Tuesday, December 11, 2012

Not "The Kid" anymore


My department chair, Christine, called me “Kid” when I was teaching in my first school. I was 22 years old. Most of my colleagues had lived at least twice as long as I had. I had to convince the lunchroom ladies every day that I could have two milks, a privilege not available to students but reserved for faculty. (My students in line with me would taunt, “Nah! She’s not a teacher!”)

In class, I would joke about how old I was, and the students would laugh with me. When I requested papers from my seniors one day and my unusually hairy student Ben didn’t have his, he said to me, “I’ve dated girls older than you.” (My retort: “I don’t date boys your age. Bring your paper tomorrow. It will be late, and if you don’t have it, I’ll need to call your parents.)

When Ann and I got together eighteen years ago, she was twenty years my senior. (She still is.)

This year, I’ve started attending “Silver Sneakers,” an exercise class for seniors and me, all of whom need to sit in a chair to keep our balance while we exercise. Here, I'm still "the kid." 

I have thought of myself permanently as the “kid,” but apparently time doesn’t work that way.

About a decade ago, I made a joke about how old I was in one of the high school classes I was teaching. Nobody laughed. Awkward.

Last week, I met with a group of young adults from our church to begin a book group around a text about race and spirituality. The group had been advertised as open to people between 18 and 41 years of age, but then they opened it up and said I could come even though I’m seven years too old.

My friend Elizabeth missed the cut-off, too, and they also let her join.

As I sat on Annie’s couch in her and her husband Robbie’s hip artist’s loft, I ate my soup, and I felt older than those around me. I had to work to balance my soup in my lap and not to shake when I moved the spoon to my mouth. The others balanced and spooned easily, laughing familiarly with one another.

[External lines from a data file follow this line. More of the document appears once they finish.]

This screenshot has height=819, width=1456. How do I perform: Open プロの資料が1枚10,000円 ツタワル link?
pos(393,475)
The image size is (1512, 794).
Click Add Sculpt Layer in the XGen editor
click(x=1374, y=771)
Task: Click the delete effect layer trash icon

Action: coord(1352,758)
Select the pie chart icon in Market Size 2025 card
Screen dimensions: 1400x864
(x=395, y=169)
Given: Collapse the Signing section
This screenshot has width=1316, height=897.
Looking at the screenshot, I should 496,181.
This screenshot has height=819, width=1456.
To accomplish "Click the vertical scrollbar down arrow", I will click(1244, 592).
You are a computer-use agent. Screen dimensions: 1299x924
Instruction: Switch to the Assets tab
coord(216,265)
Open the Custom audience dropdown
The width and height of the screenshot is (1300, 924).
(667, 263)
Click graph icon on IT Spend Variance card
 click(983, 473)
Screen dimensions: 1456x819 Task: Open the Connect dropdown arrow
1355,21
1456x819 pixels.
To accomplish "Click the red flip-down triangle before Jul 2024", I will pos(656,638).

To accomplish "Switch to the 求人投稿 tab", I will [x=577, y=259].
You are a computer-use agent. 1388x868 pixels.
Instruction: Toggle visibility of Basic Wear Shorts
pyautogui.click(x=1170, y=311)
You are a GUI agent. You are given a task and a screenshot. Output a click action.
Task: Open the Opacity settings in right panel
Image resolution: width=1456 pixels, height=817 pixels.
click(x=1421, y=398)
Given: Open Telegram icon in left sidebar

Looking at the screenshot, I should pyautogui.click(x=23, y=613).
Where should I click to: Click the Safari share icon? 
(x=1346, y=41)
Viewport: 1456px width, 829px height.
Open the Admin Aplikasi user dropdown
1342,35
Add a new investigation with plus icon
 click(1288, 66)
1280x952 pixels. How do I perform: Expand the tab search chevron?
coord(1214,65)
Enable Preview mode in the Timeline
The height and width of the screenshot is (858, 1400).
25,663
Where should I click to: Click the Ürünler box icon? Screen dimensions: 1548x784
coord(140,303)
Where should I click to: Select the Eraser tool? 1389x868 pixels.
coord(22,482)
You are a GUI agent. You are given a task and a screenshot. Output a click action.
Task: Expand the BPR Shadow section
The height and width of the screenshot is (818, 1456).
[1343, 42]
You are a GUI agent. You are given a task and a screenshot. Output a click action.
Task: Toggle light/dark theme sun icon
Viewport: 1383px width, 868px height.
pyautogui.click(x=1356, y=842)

As we introduced ourselves, I felt older again. How had each of us found our little progressive church? I realized that Ann and I found the church while these nice people were in elementary school. 
 
The others talked about experiences they’d had in their twenties, and the way those experiences led them through the church door:

Annie had returned from a year in El Salvador and was church shopping. When she saw the Salvadoran cross and the Romero poster, she decided she’d stay. (Once, during a meeting that Ann was facilitating about our relationship with a small town in El Salvador, Annie turned to me and said, "Your partner rocks." High praise, indeed.)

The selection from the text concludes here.